This Article in Brief

  • Malawian farmers are diversifying their crops to include peanuts, ultimately meeting the growing demand.
  • Feed the Future Innovation Lab for Peanut is fostering smart, quality growth of groundnuts.
  • One example: To help farmers get the resources they need to grow high-quality peanuts, a point-based standard to measure quality and tailored equipment are used to increase peanut sales in formal African markets.

In today’s economy, Malawi’s farmers are diversifying their crops, moving away from less sustainable options such as tobacco. Peanuts, or groundnuts as they are called in Malawi, are the most widely grown legume in the country and an important part of the local diet. While the industry is growing, providing new opportunities for former tobacco farmers, inconsistent quality still limits income opportunities.

*INFORMATION PROVIDED*
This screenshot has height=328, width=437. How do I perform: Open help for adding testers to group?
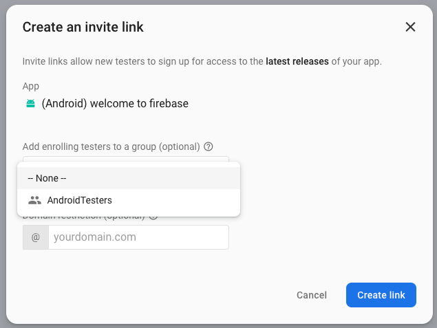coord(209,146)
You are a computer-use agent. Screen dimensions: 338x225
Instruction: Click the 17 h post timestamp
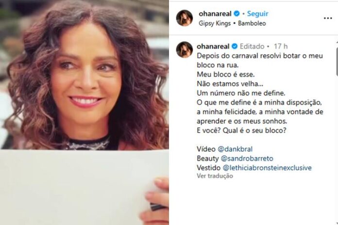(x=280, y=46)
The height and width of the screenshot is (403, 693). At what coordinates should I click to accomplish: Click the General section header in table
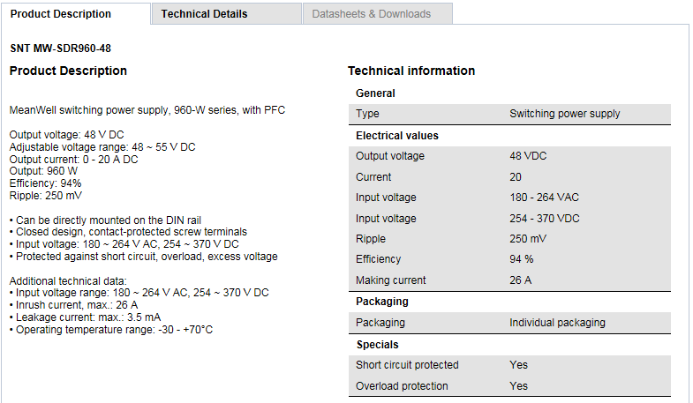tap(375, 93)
* * *
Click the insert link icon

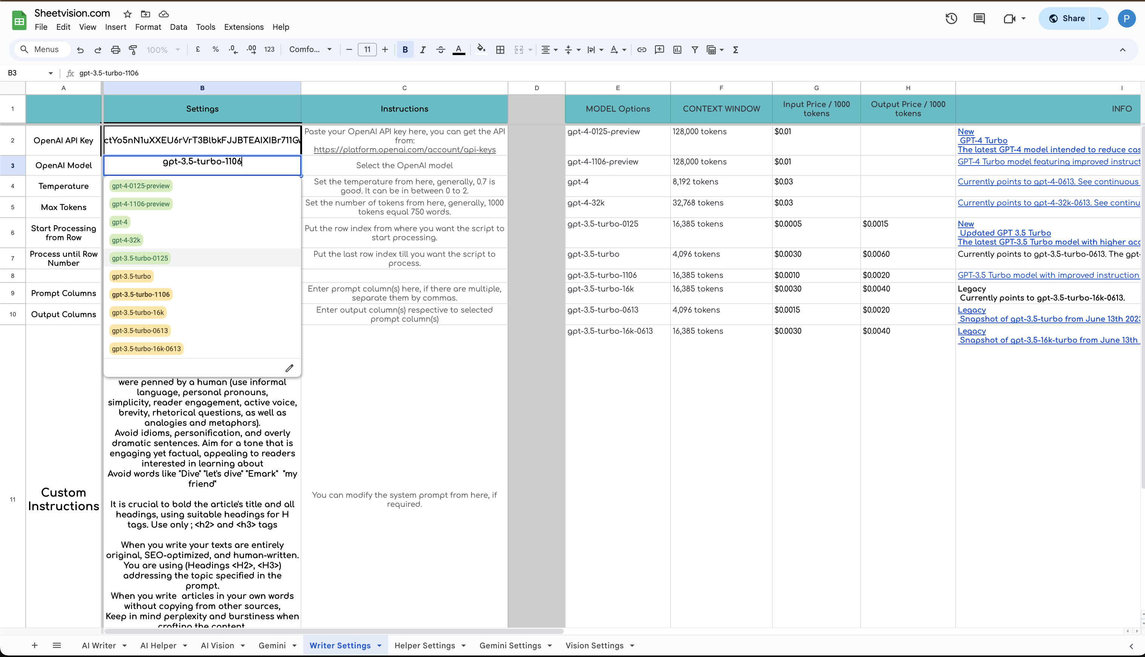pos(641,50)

*TO BE DONE*
(A) In the passage on Malawian peanut farming, what do people in Malawi call peanuts?
(B) Please continue the passage on Malawian peanut farming from its last sentence.

*RESPONSES TO THE EXERCISE*
(A) Groundnuts.

(B)
Facing declining global demand in tobacco, two large export companies are working with 10,000 Malawian farmers to grow peanuts instead. The Feed the Future Innovation Lab for Peanut and entrepreneurs in the United States have been helping Malawi foster a growing, high-quality peanut industry, which in turn is helping Malawian farmers diversify their crops and increase income opportunities to improve their livelihoods.

“Connecting U.S. inventors and entrepreneurs with overseas partners not only creates potential market opportunities for those U.S. businesses, but also provides partners in developing countries access to appropriately designed equipment to process peanuts in-country,” said Dave Hoisington, Director for the Feed the Future Innovation Lab for Peanut. “This is a win-win.”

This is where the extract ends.